Viewing Free storage space per node on the ES instance health tab:
When I cat/allocation:
Ultimately I am trying to decide whether the available storage space on my nodes reporting the least amount of storage space left is 2gb as per Cloudwatch metrics or 8.8gb as per the cat allocation api - This will help me decide how to scale. I understand that Amazon ES reserves a percentage of the storage space on each instance for internal operations but would assume this would reduce the disk.avail
in the image above. Any insights into why these aren't lining up would be fantastic.
This is because AWS Elasticsearch being a managed services, has its own storage overhead.
From AWS Documentation:
Operating system reserved space: By default, Linux reserves 5% of the file system for the root user for critical processes, system recovery, and to safeguard against disk fragmentation problems.
Amazon ES overhead: Amazon ES reserves 20% of the storage space of each instance (up to 20 GiB) for segment merges, logs, and other internal operations.

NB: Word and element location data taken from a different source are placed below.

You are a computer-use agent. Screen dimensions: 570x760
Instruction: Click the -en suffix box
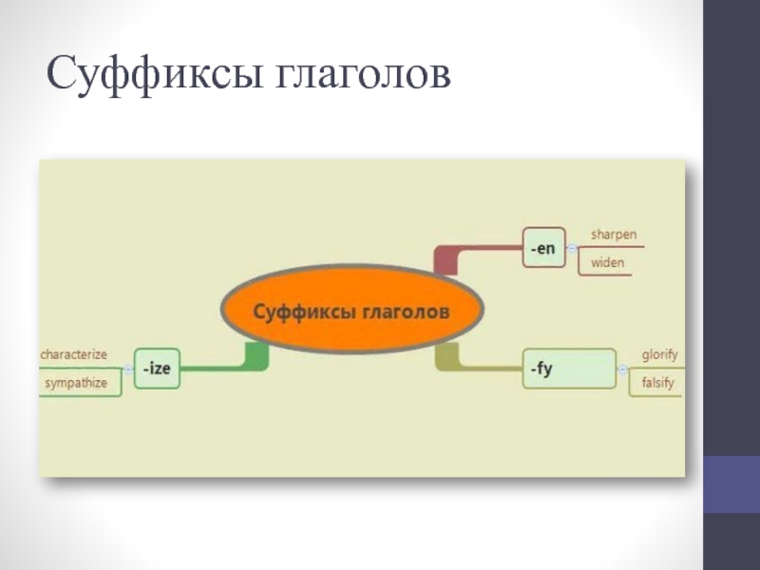tap(543, 247)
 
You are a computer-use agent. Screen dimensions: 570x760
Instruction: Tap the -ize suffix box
tap(157, 369)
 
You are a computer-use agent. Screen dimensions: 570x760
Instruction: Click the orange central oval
tap(352, 311)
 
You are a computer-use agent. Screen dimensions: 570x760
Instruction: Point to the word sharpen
tap(614, 235)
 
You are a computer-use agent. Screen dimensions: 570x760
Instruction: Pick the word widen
tap(608, 261)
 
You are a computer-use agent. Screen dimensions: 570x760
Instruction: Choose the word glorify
tap(659, 355)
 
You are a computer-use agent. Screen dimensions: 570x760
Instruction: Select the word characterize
tap(73, 353)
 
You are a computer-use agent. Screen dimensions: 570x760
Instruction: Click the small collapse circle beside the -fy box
tap(621, 369)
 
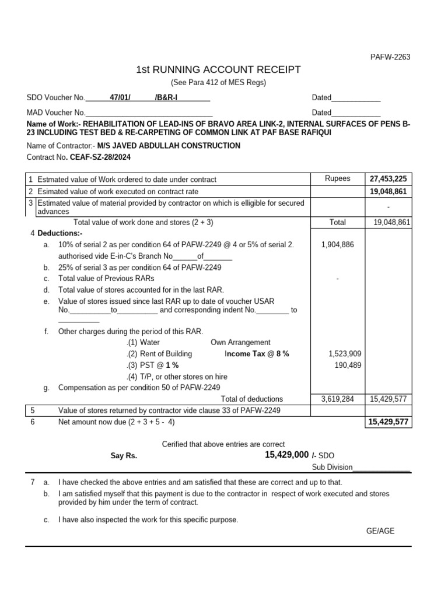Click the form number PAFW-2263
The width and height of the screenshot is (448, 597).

There are two metrics to view your free storage:
FreeStorageSpace CW Metric - This will incorporate the overhead and show the actual space available to the end user.
From AWS Documentation for FreeStorageSpace:
FreeStorageSpace will always be lower than the value that the Elasticsearch _cluster/stats API provides. Amazon ES reserves a percentage of the storage space on each instance for internal operations.
Elasticsearch API's - Since these are native Elasticsearch api's, they will display the raw space available which will be higher than the actual space.